In block 404, a permanent antireflective coating (ARC) and/or cap
layer is/are formed on the substrate. In block 406, an interlevel
dielectric layer is formed over the substrate. In block 408, the
interlevel dielectric layer is patterned to form openings
therein.
[0077] In block, 410, a first set of the openings are blocked using
a block mask. In block 412, a sacrificial patternable dielectric
layer may be formed over a top surface of the interlevel dielectric
layer and in the openings. The sacrificial patternable dielectric
layer is patterned to remove the sacrificial patternable dielectric
layer from the second set of the openings and leave the sacrificial
patternable dielectric layer as the block mask in the first set of
the openings in block 414. The sacrificial patternable dielectric
layer may include a photo-patternable low-k (PPLK) material.
[0078] In block 416, the sacrificial patternable dielectric layer
is cured on the top surface of the interlevel dielectric layer and
in the first set of the openings to convert the sacrificial
patternable dielectric layer into a cured dielectric layer. The
cured dielectric layer acts as a protective layer to protect
features during the formation of functional components in
subsequent processing. The curing preferably includes one or more
of a thermal cure, an electron beam cure, an UV cure, an ion beam
cure, a plasma cure, a microwave cure or any combination
thereof.
[0079] In block 418, an ARC/cap layer open process may be performed
to make electrical connections to the substrate in a second set of
openings.
[0080] In block 420, functional components are formed in the second
set of openings. This may include forming a transistor device, a
diode, a memory element, a capacitor, etc. in the second set of
openings. Other structures or devices are also contemplated. In
block 422, the remaining block mask is removed. In block 424, an
ARC/cap layer open process may be performed in the first set of
openings to make electrical connections to the substrate. In block
426, the first set of openings is filled with an electrically
conductive fill material to form electrically conductive contacts
which occupy a same level as the functional components. In block
428, a conducting material or additional layers are formed over the
interlevel dielectric layer, and the conductive material is
connected to the functional component (and/or the contacts).

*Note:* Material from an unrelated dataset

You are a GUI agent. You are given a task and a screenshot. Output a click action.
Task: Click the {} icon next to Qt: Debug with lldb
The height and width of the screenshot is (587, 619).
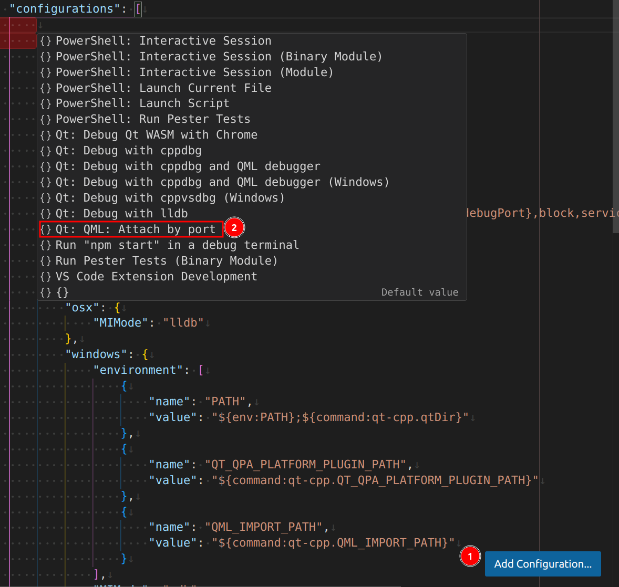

[0081] Having described preferred embodiments for interconnect
structures with functional elements and methods for fabrication
(which are intended to be illustrative and not limiting), it is
noted that modifications and variations can be made by persons
skilled in the art in light of the above teachings. It is therefore
to be understood that changes may be made in the particular
embodiments disclosed which are within the scope of the invention
as outlined by the appended claims. Having thus described aspects
of the invention, with the details and particularity required by
the patent laws, what is claimed and desired protected by Letters
Patent is set forth in the appended claims.
* * * * *